Task statement ->
The lines below should be written out again in full, exactly as they are.

Data in this exercise ->
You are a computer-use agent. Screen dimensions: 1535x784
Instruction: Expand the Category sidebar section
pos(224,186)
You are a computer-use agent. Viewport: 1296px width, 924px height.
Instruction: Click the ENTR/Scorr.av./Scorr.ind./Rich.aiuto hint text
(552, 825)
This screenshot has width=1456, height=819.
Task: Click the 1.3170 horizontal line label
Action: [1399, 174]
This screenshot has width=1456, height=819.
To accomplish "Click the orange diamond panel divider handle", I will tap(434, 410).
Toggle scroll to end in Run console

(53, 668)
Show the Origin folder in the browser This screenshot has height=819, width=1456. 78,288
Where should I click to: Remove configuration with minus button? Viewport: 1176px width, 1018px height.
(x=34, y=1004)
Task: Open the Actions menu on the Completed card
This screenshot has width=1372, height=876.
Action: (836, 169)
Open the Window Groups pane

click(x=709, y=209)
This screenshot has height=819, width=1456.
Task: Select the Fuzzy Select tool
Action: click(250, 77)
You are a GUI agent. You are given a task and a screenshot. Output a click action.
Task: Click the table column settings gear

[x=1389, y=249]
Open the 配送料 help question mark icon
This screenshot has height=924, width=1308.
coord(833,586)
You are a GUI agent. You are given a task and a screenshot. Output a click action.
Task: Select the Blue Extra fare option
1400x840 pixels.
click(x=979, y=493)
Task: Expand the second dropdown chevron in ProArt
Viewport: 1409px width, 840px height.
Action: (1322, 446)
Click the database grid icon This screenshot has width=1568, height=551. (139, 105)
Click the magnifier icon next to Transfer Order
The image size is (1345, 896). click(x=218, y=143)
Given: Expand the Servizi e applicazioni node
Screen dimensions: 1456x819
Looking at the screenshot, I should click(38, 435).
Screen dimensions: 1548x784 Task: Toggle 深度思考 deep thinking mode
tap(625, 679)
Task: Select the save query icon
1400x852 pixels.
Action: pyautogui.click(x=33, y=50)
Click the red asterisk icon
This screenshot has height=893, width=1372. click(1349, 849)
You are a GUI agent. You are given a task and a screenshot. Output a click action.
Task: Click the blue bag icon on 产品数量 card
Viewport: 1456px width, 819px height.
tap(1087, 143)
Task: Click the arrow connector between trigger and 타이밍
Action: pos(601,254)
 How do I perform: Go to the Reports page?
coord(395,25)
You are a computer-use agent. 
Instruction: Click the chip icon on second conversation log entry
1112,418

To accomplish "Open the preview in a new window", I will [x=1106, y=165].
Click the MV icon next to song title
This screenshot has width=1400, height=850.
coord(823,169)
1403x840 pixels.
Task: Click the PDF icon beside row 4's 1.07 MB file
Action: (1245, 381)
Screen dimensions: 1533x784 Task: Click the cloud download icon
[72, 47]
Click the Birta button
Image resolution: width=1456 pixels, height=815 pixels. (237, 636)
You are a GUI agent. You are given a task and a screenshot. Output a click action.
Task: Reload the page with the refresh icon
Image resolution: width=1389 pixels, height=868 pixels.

Answer to this task ->
You are a computer-use agent. Screen dimensions: 1535x784
Instruction: Expand the Category sidebar section
pos(224,186)
You are a computer-use agent. Viewport: 1296px width, 924px height.
Instruction: Click the ENTR/Scorr.av./Scorr.ind./Rich.aiuto hint text
(552, 825)
This screenshot has width=1456, height=819.
Task: Click the 1.3170 horizontal line label
Action: [1399, 174]
This screenshot has width=1456, height=819.
To accomplish "Click the orange diamond panel divider handle", I will tap(434, 410).
Toggle scroll to end in Run console

(53, 668)
Show the Origin folder in the browser This screenshot has height=819, width=1456. 78,288
Where should I click to: Remove configuration with minus button? Viewport: 1176px width, 1018px height.
(x=34, y=1004)
Task: Open the Actions menu on the Completed card
This screenshot has width=1372, height=876.
Action: (836, 169)
Open the Window Groups pane

click(x=709, y=209)
This screenshot has height=819, width=1456.
Task: Select the Fuzzy Select tool
Action: click(250, 77)
You are a GUI agent. You are given a task and a screenshot. Output a click action.
Task: Click the table column settings gear

[x=1389, y=249]
Open the 配送料 help question mark icon
This screenshot has height=924, width=1308.
coord(833,586)
You are a GUI agent. You are given a task and a screenshot. Output a click action.
Task: Select the Blue Extra fare option
1400x840 pixels.
click(x=979, y=493)
Task: Expand the second dropdown chevron in ProArt
Viewport: 1409px width, 840px height.
Action: (1322, 446)
Click the database grid icon This screenshot has width=1568, height=551. (139, 105)
Click the magnifier icon next to Transfer Order
The image size is (1345, 896). click(x=218, y=143)
Given: Expand the Servizi e applicazioni node
Screen dimensions: 1456x819
Looking at the screenshot, I should click(38, 435).
Screen dimensions: 1548x784 Task: Toggle 深度思考 deep thinking mode
tap(625, 679)
Task: Select the save query icon
1400x852 pixels.
Action: pyautogui.click(x=33, y=50)
Click the red asterisk icon
This screenshot has height=893, width=1372. click(1349, 849)
You are a GUI agent. You are given a task and a screenshot. Output a click action.
Task: Click the blue bag icon on 产品数量 card
Viewport: 1456px width, 819px height.
tap(1087, 143)
Task: Click the arrow connector between trigger and 타이밍
Action: pos(601,254)
 How do I perform: Go to the Reports page?
coord(395,25)
You are a computer-use agent. 
Instruction: Click the chip icon on second conversation log entry
1112,418

To accomplish "Open the preview in a new window", I will [x=1106, y=165].
Click the MV icon next to song title
This screenshot has width=1400, height=850.
coord(823,169)
1403x840 pixels.
Task: Click the PDF icon beside row 4's 1.07 MB file
Action: (1245, 381)
Screen dimensions: 1533x784 Task: Click the cloud download icon
[72, 47]
Click the Birta button
Image resolution: width=1456 pixels, height=815 pixels. (237, 636)
You are a GUI agent. You are given a task and a screenshot. Output a click action.
Task: Reload the page with the refresh icon
Image resolution: width=1389 pixels, height=868 pixels.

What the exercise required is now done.